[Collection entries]
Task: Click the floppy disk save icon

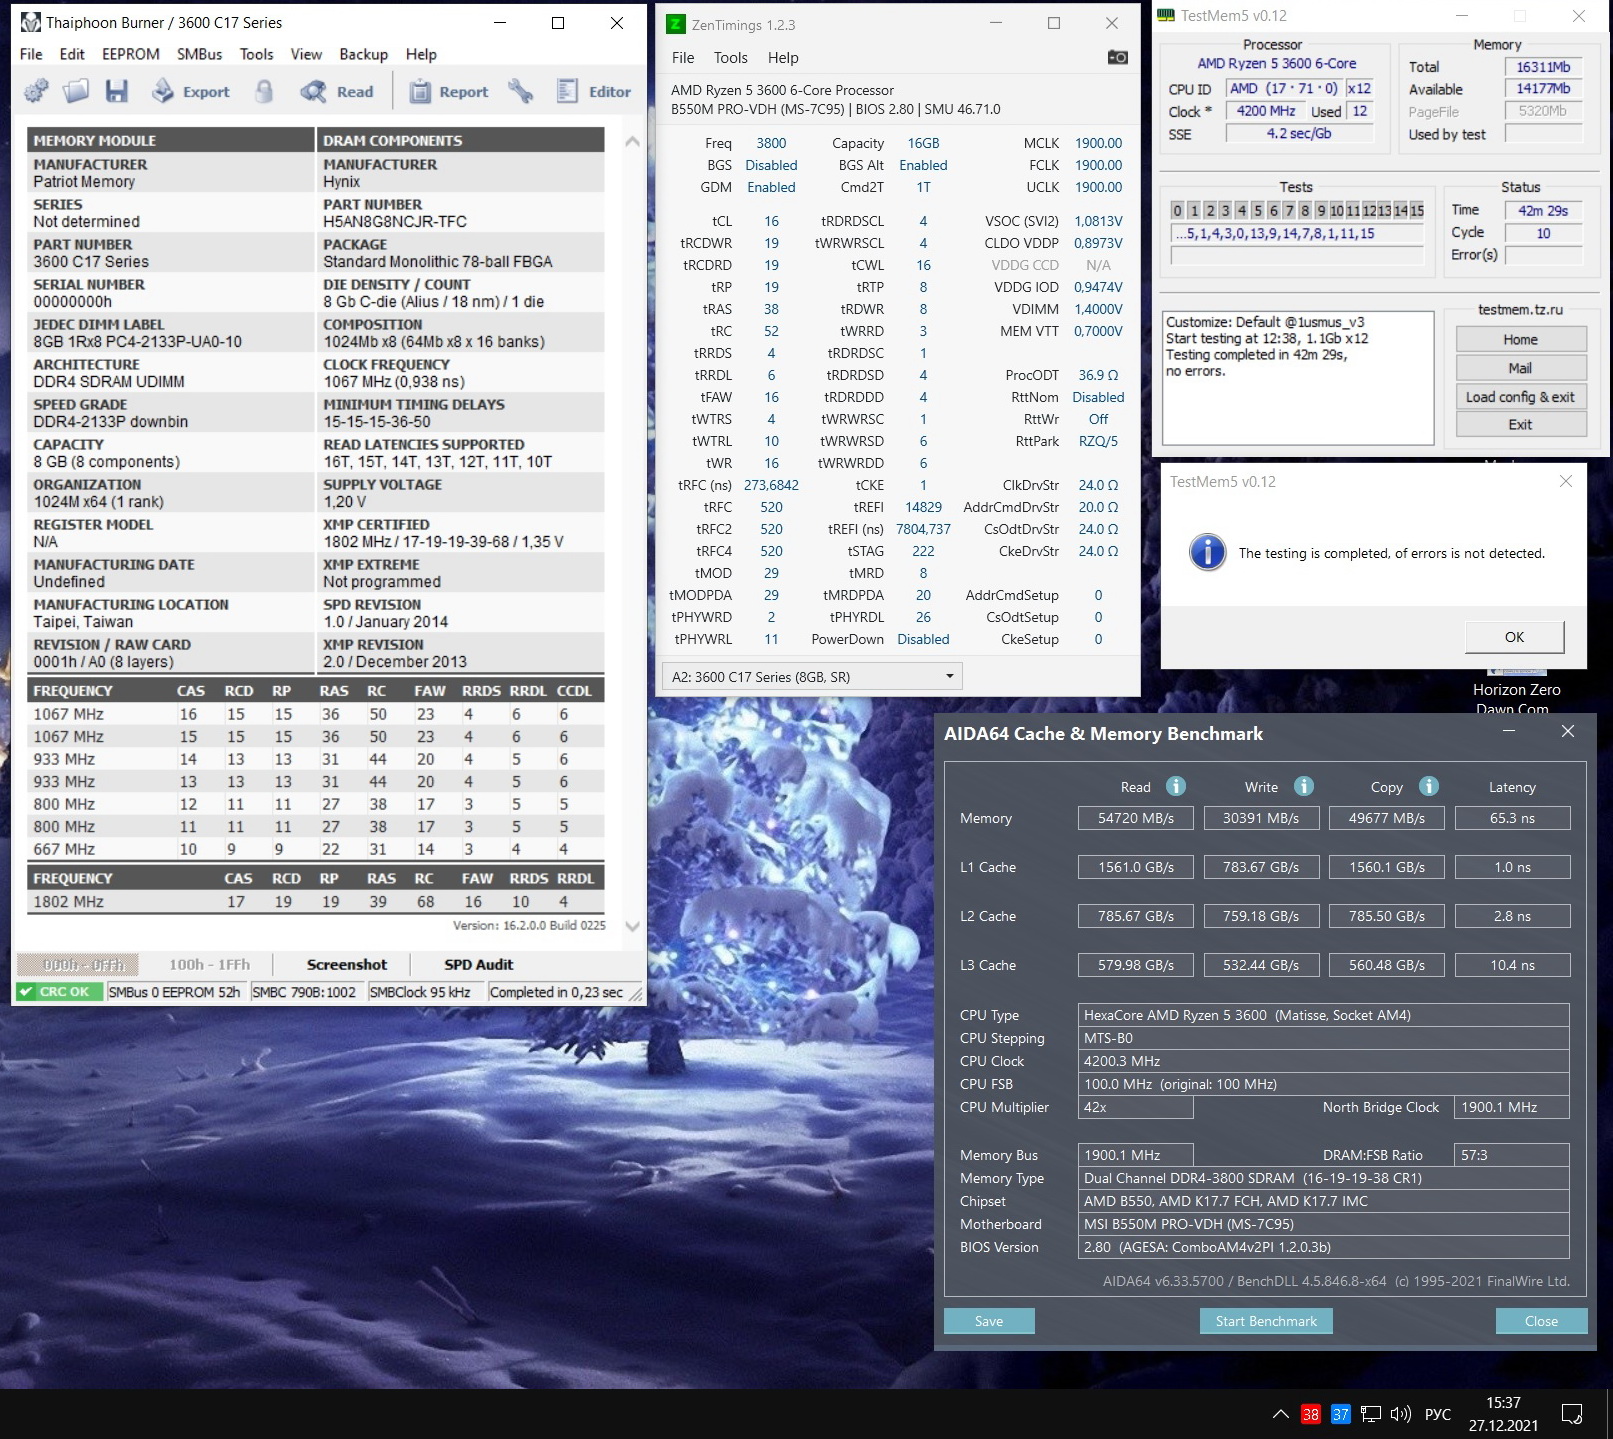Action: [117, 92]
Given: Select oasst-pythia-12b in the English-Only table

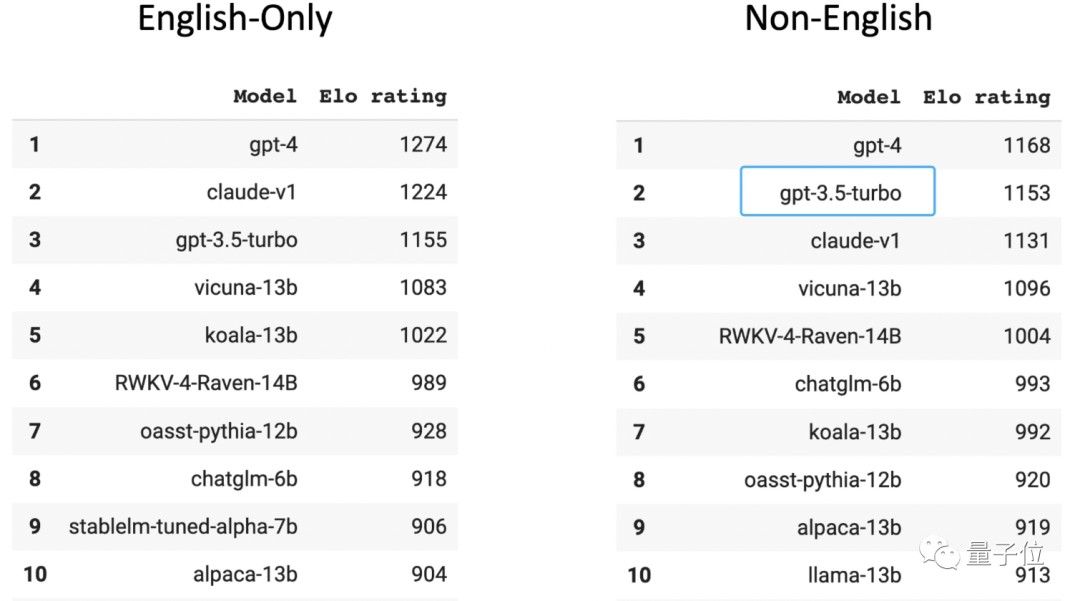Looking at the screenshot, I should (219, 431).
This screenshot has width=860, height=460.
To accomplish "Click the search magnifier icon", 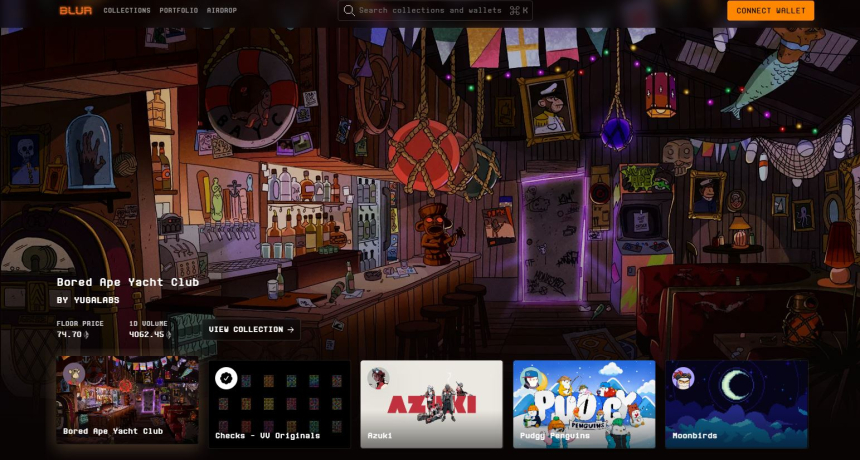I will [x=349, y=11].
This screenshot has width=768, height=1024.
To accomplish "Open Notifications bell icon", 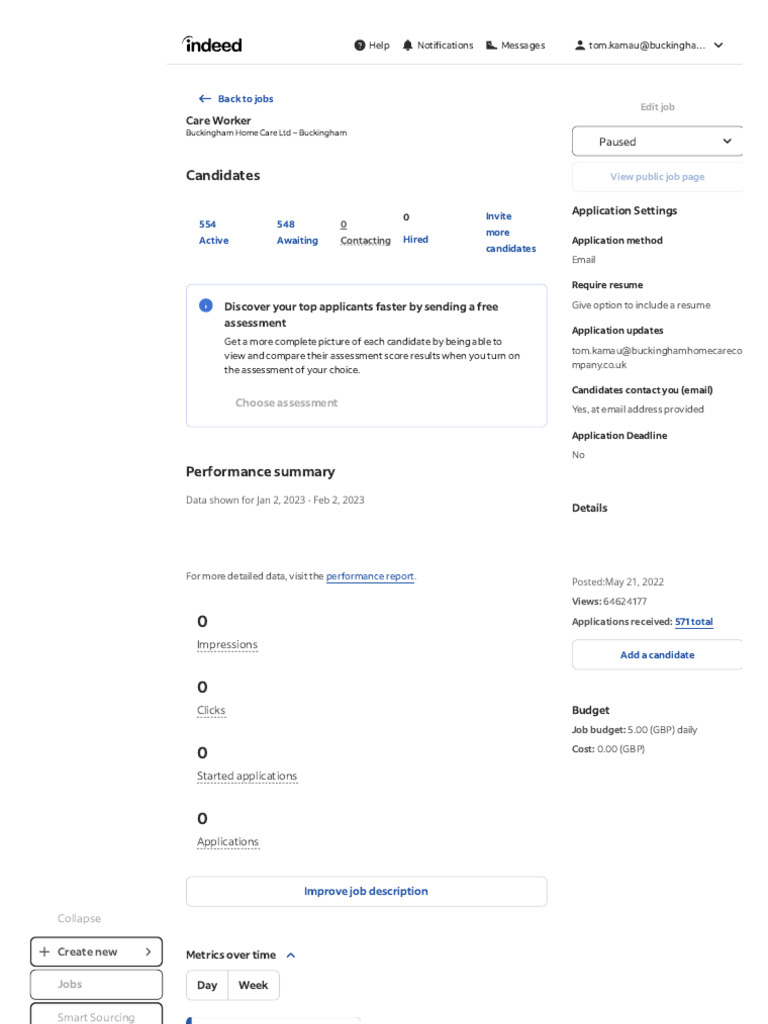I will [x=408, y=45].
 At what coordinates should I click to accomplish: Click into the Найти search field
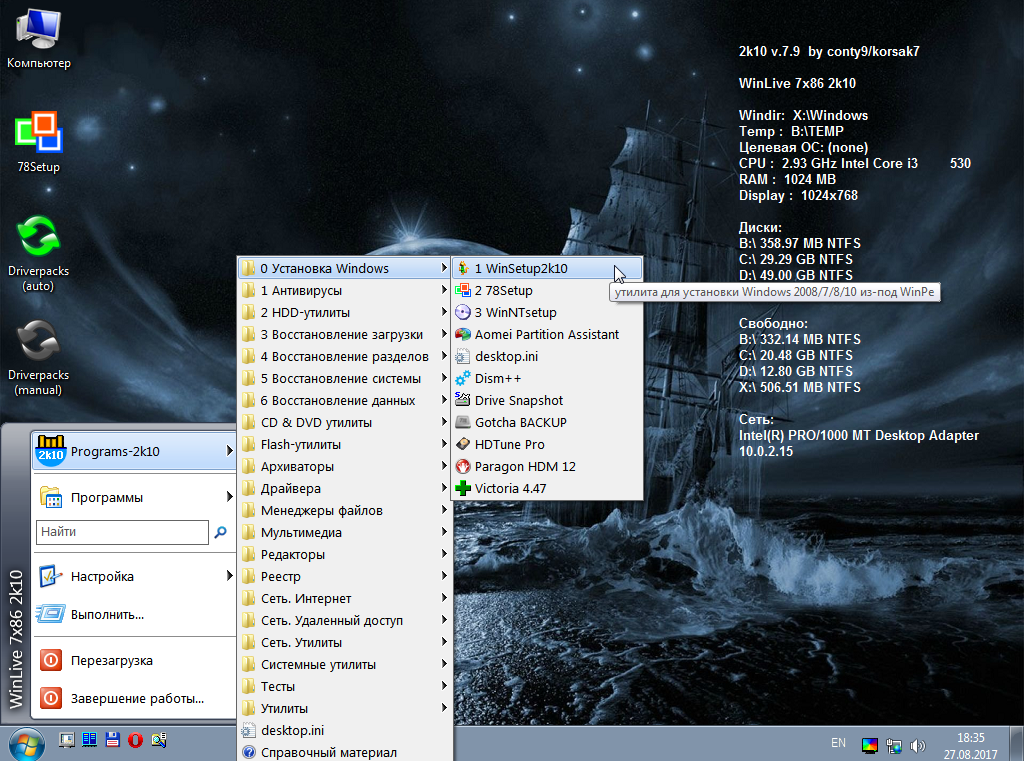[x=123, y=532]
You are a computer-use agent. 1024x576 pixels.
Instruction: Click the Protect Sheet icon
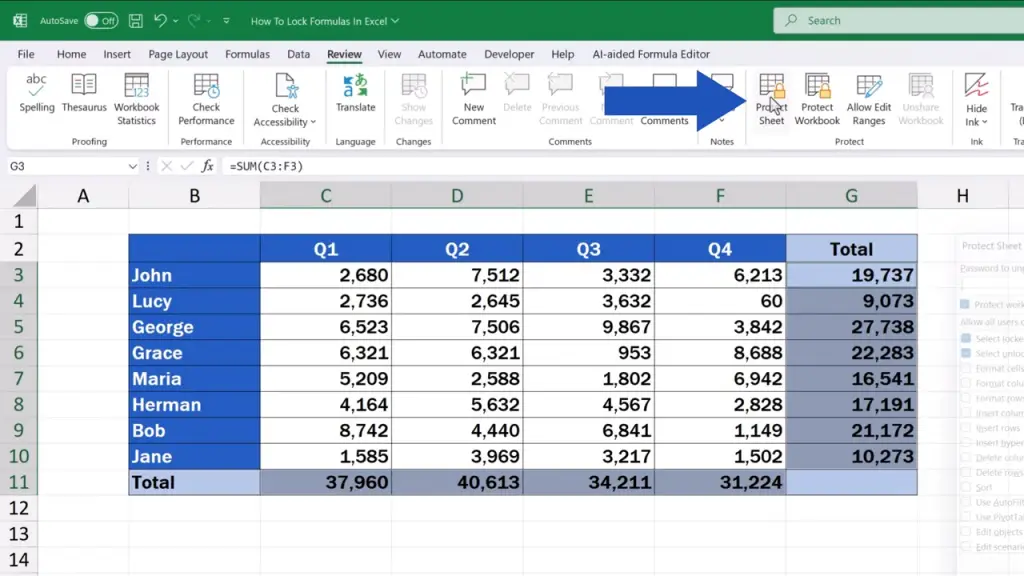coord(771,99)
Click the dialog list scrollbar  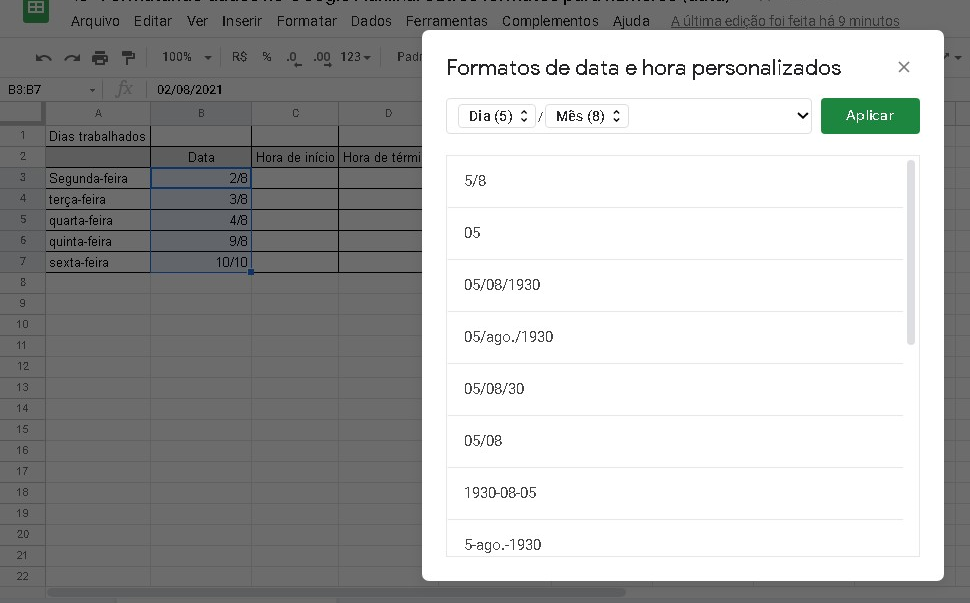coord(911,250)
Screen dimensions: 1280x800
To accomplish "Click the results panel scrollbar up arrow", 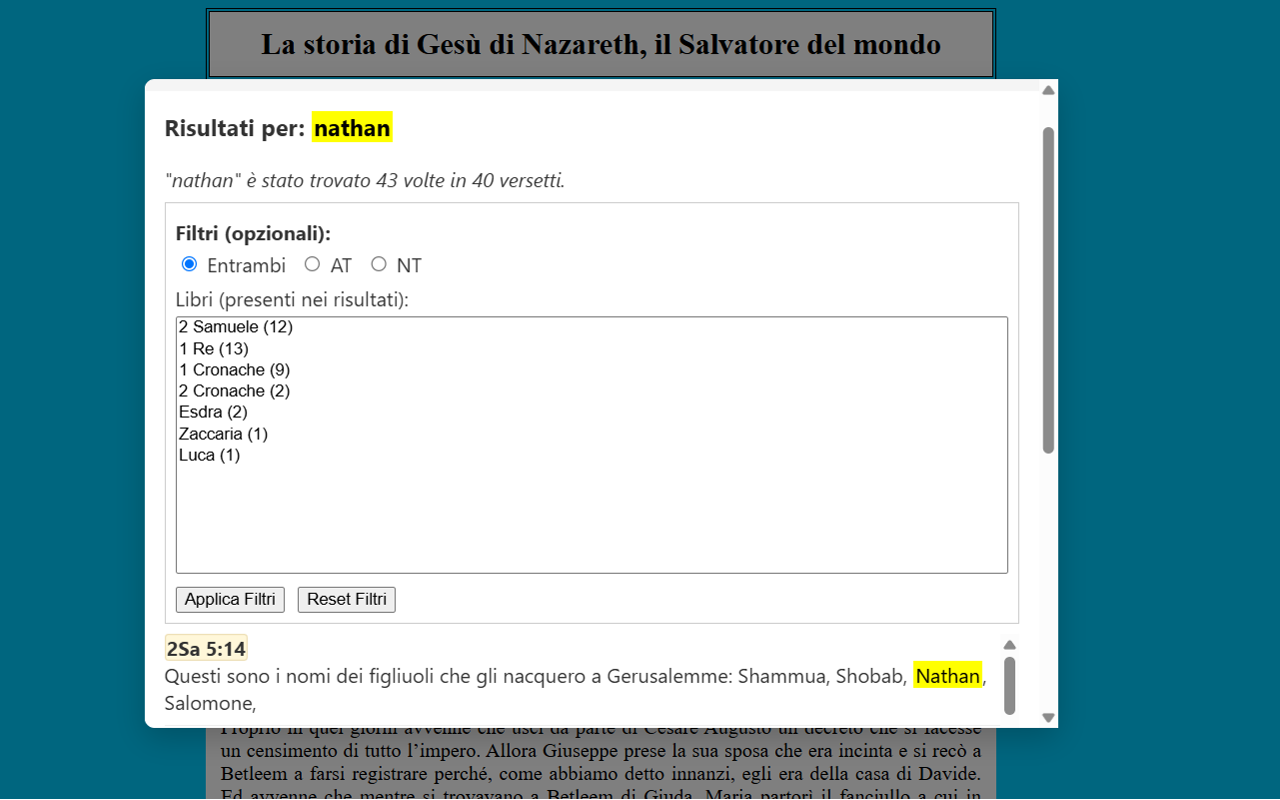I will coord(1009,644).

• **TRY IT**
Filter the entries down to the lines that hold "height". Copy those lines.

• **EXPECTED ANSWER**
This screenshot has width=860, height=460.
This screenshot has width=768, height=1024.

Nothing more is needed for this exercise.